Why DDoS router attacks are a big deal
Other than providing a big dose of scary IT security news, why is router attack awareness important? These attacks enable hackers to do more damage to more targets than ever before. The problem is, that users install routers with a set-it-and-forget-it attitude. Often, users forget about their routers after the initial setup until their internet connectivity fails. When this happens, there’s plenty of damage to go around to users, their businesses, suppliers, and partners, often without anyone knowing what happened.
The root causes include never-changed default passwords and other types of poor security, which enable attackers to get into internet-connected devices.
Why it’s smart to worry about router attacks
The problem is a big one, but what does it mean to businesses and individuals running a home office? There are several important reasons to worry about router attacks:
Routers are everywhere, and so are the threats. No one is immune from attack. Anyone, individual or business, large or small, can get hit.
If attackers get your router, they get everything on your network, as well as all the data that enters and leaves it.
Recent attacks have made router-related security risks very clear.
Unsecured routers are just one of a growing list of DDoS attack points. Printers, IP web cameras, cable boxes, and DVRs are just a few types of devices that hackers can hijack and involve in cyber attacks.
Attack method 1: DDoS attack via router
In April 2018, it was reported that 1.06 million vulnerable fiber routers appeared on Shodan, a search engine listing unprotected databases and devices.

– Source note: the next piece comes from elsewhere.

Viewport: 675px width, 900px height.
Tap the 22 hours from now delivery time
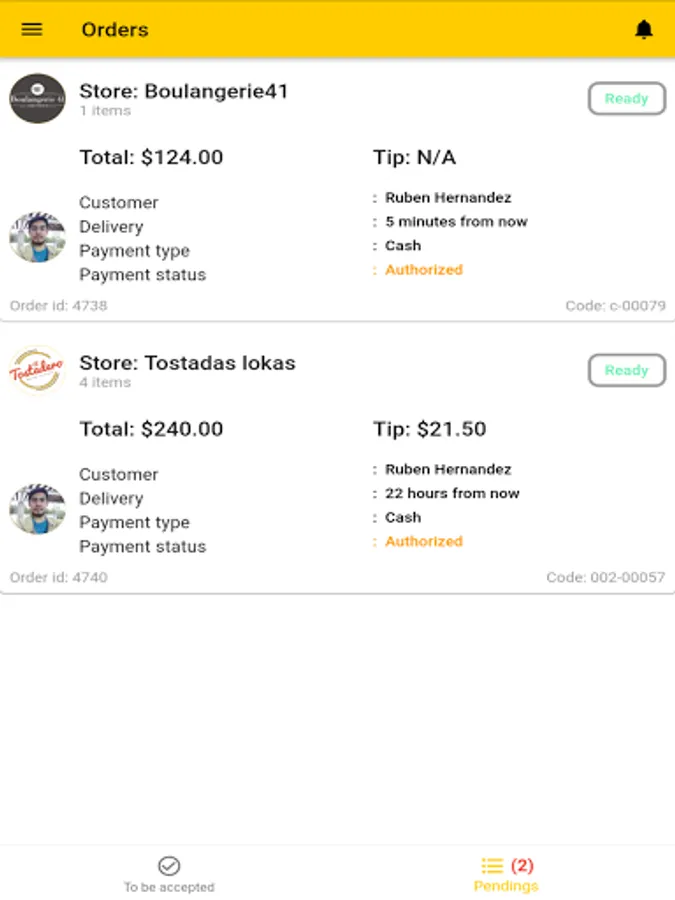452,493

An authentication bypass flaw made it easy for hackers to get into a network by adding “?images/” to the browser’s URL address.

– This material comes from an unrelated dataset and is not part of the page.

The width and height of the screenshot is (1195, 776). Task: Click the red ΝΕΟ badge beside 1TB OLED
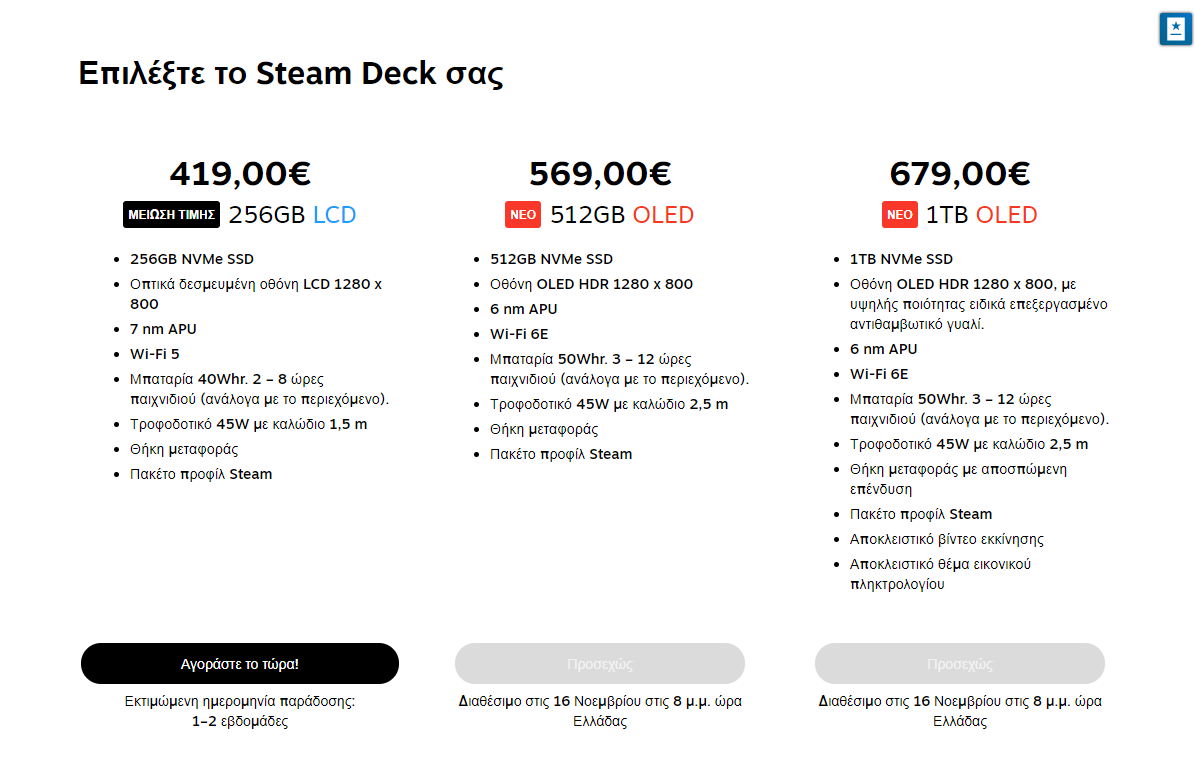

Security specialists linked DDoS attacks to a group of Russia hackers, who attack routers and other internet-connected devices. In May 2018, high-level U.S. and U.K. security officials jointly issued an extraordinary warning about Russian state-sponsored hacking activity. The hackers were adept at exploiting routers, firewalls, switches, and intrusion detection systems. Targets included government agencies, businesses, essential infrastructure providers, and small home offices.
These exploits, named VPNFilter, use more than 500,000 routers and storage devices in locations worldwide. Evidently, as soon as VPNFilter overcomes a router, criminals can:
Map the details of a network.
Harvest passwords and usernames .
Change code of firmware and operating systems.
Spy on network traffic and reroute it to Russian-controlled machines.
To these menacing capabilities, add cryptojacking, a new type of theft of IT services.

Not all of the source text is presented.